Description of the task -> Verbatim copy, images excluded: write out each record shown below.
*** Opening of Data excerpts ***
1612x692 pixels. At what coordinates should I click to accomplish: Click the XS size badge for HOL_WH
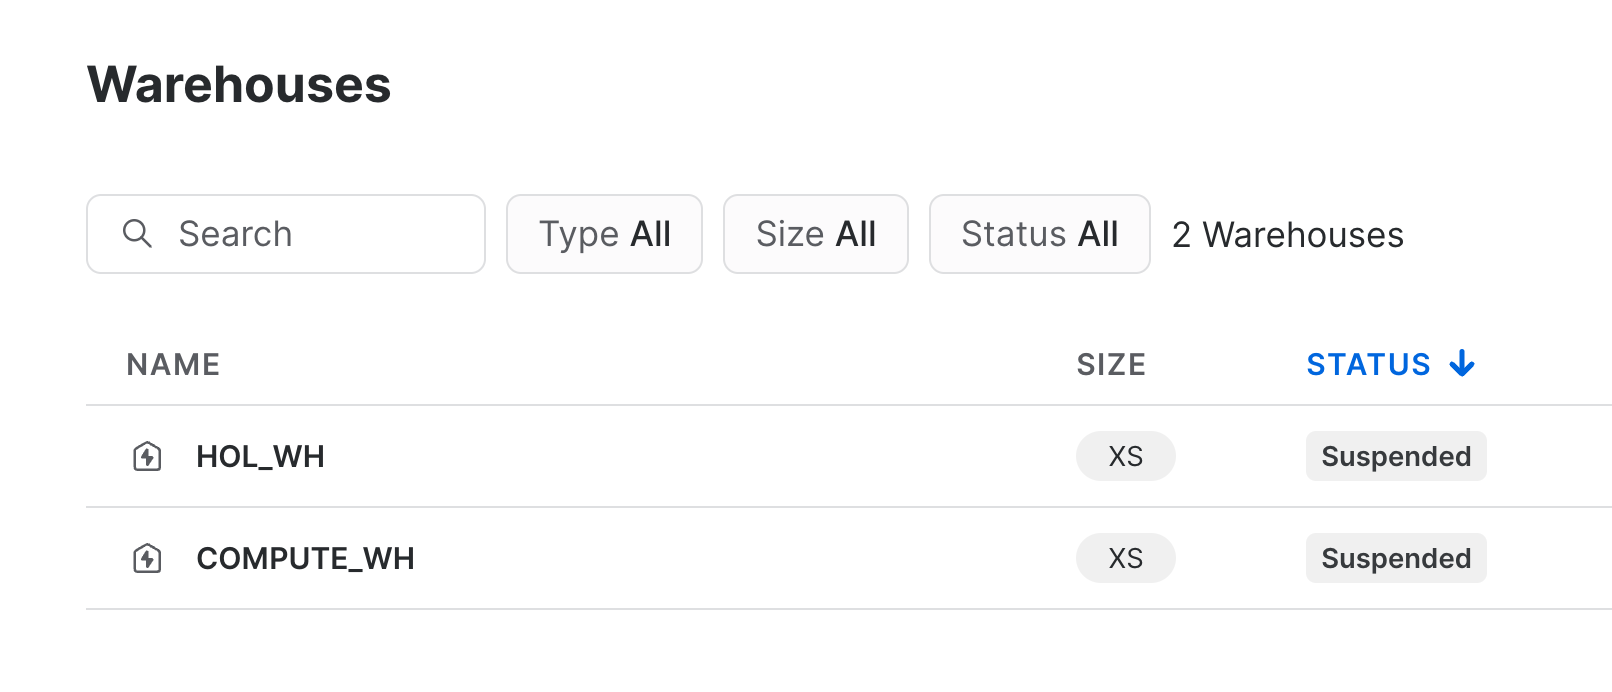(1125, 457)
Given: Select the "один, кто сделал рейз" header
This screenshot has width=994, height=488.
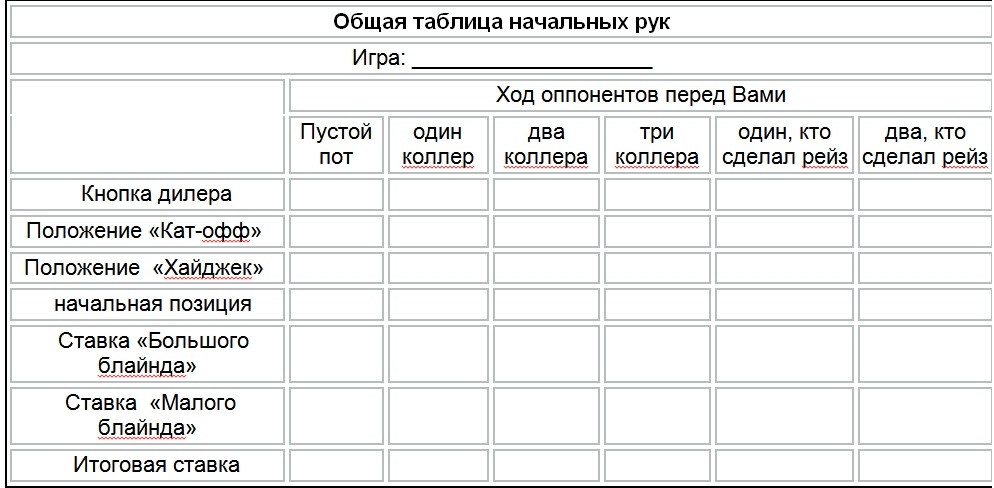Looking at the screenshot, I should (784, 144).
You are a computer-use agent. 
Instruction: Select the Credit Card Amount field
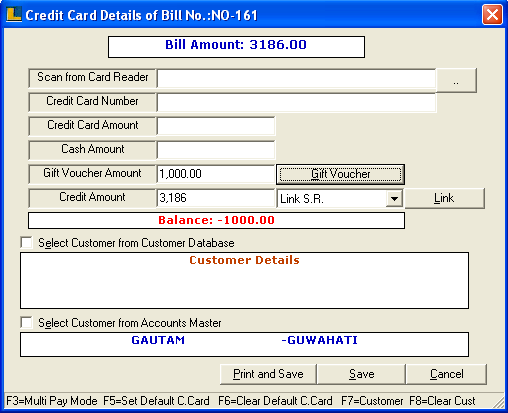pos(216,126)
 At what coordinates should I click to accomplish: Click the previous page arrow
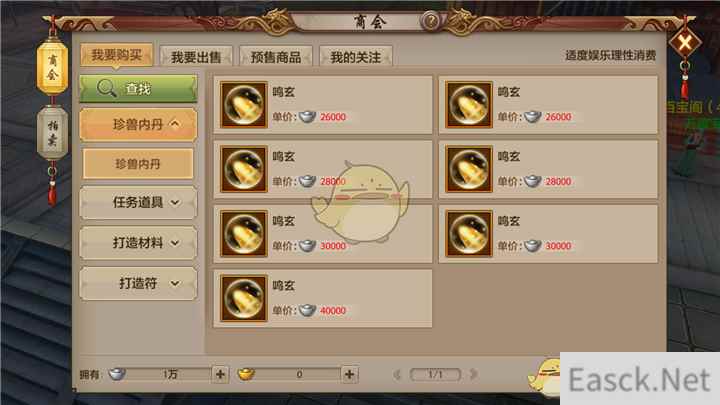tap(397, 374)
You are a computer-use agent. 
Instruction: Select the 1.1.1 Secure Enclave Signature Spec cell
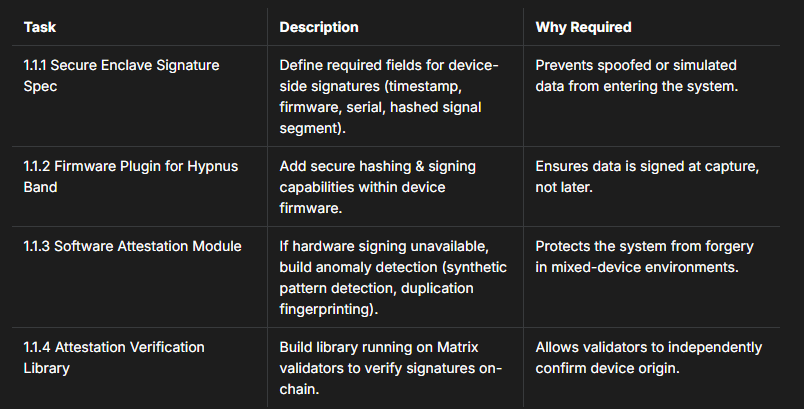point(121,76)
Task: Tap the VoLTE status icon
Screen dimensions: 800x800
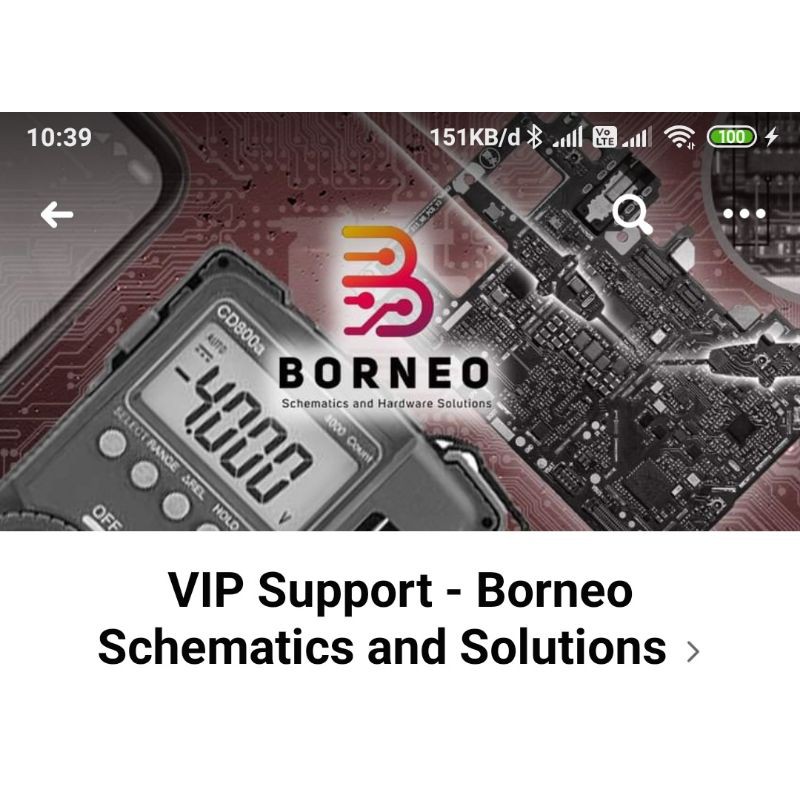Action: coord(604,137)
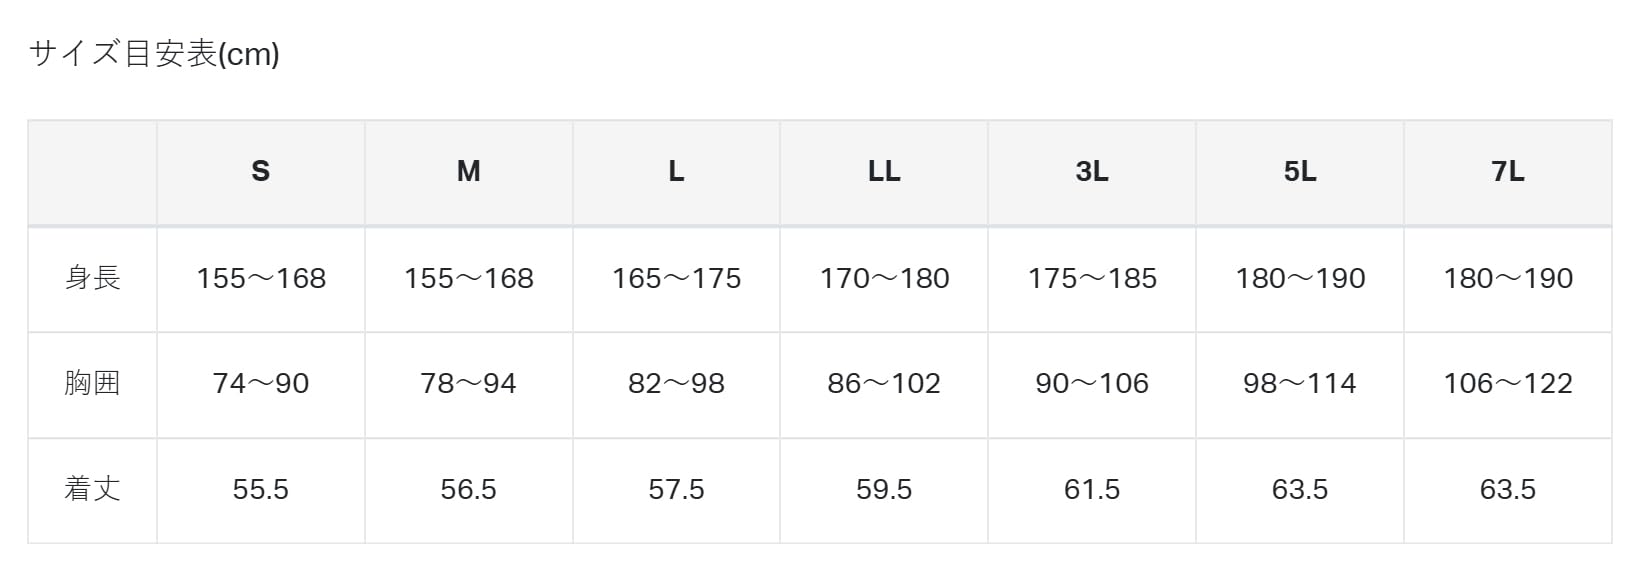Click the 5L size header cell
This screenshot has width=1636, height=571.
tap(1300, 173)
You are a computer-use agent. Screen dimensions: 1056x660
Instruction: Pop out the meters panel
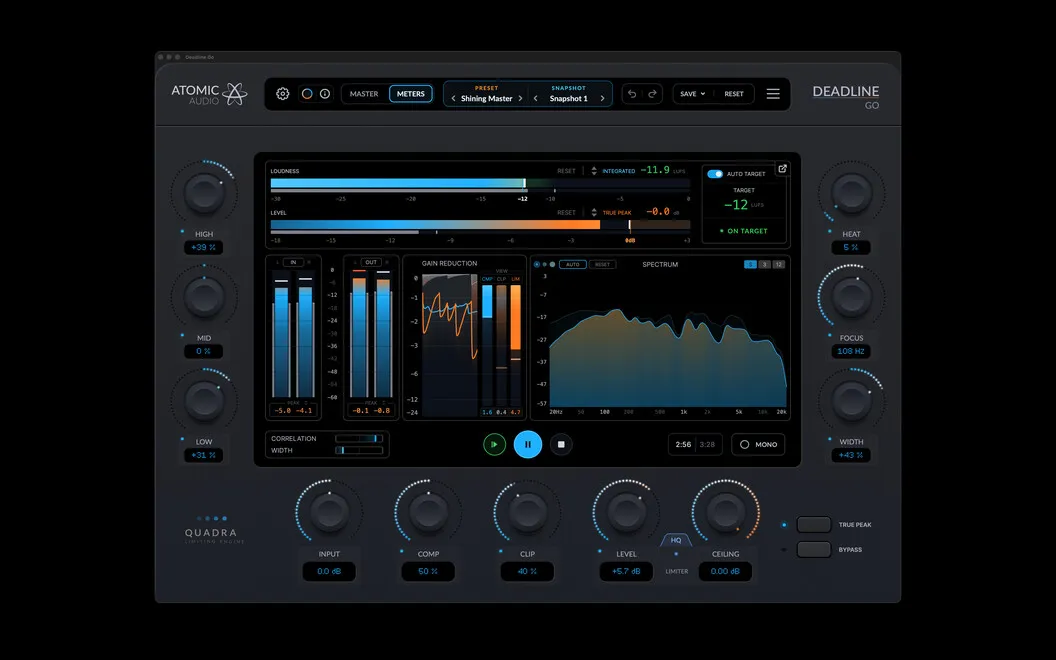pyautogui.click(x=782, y=168)
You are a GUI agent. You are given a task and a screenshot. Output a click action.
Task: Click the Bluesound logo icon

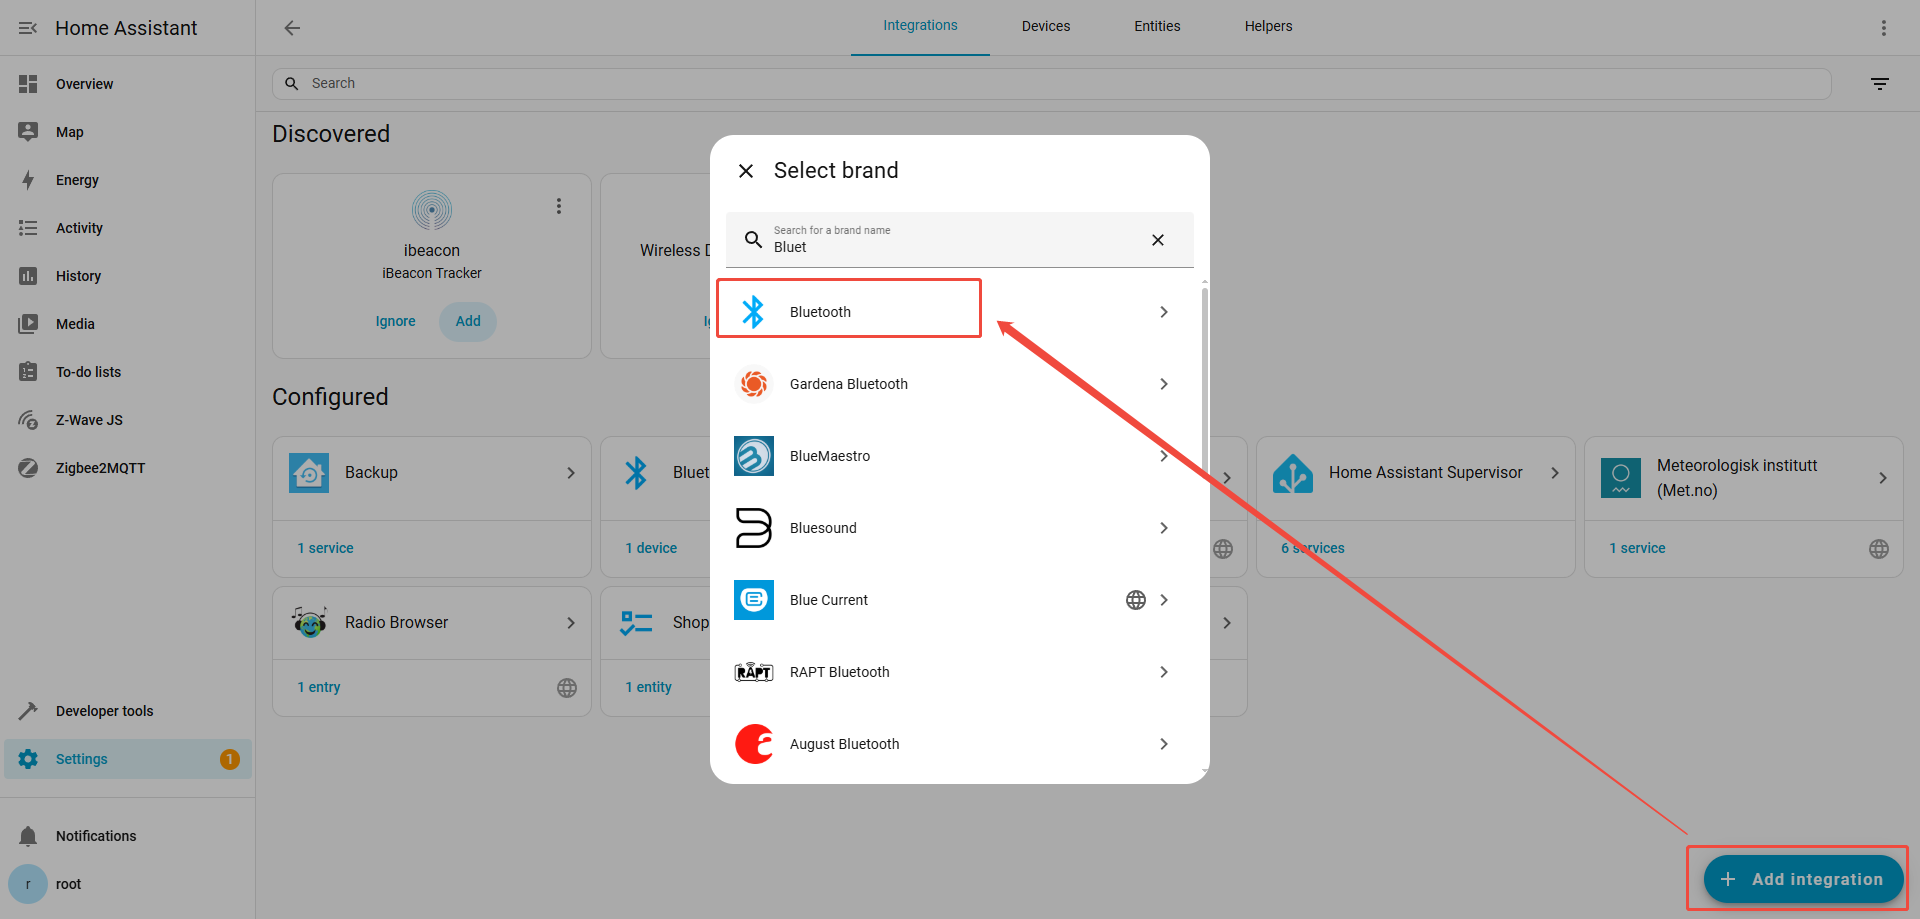click(x=753, y=528)
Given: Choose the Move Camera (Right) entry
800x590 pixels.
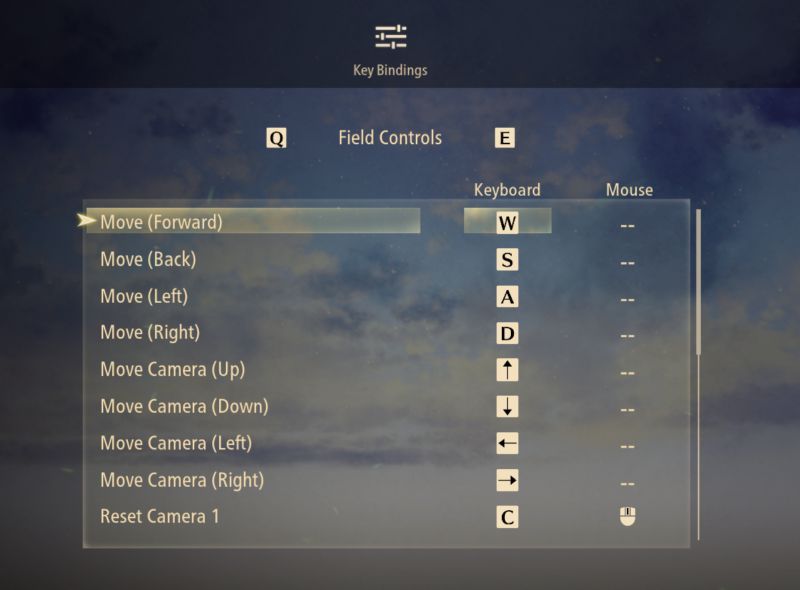Looking at the screenshot, I should pos(182,480).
*** Close of Data excerpts ***
Solution to the problem ->
1612x692 pixels. At what coordinates should I click to accomplish: Click the XS size badge for HOL_WH
(1125, 457)
Given: Select the "один, кто сделал рейз" header
This screenshot has width=994, height=488.
Looking at the screenshot, I should (784, 144).
You are a computer-use agent. 
Instruction: Select the Credit Card Amount field
pos(216,126)
 At what coordinates should I click to accomplish: Click the previous page arrow
tap(397, 374)
You are a computer-use agent. 
Instruction: Select the 1.1.1 Secure Enclave Signature Spec cell
point(121,76)
Task: Tap the VoLTE status icon
Screen dimensions: 800x800
Action: coord(604,137)
Click the 5L size header cell
This screenshot has width=1636, height=571.
tap(1300, 173)
You are a computer-use agent. Screen dimensions: 1056x660
Instruction: Pop out the meters panel
pyautogui.click(x=782, y=168)
You are a GUI agent. You are given a task and a screenshot. Output a click action.
Task: Click the Bluesound logo icon

click(x=753, y=528)
Given: Choose the Move Camera (Right) entry
800x590 pixels.
Looking at the screenshot, I should pos(182,480).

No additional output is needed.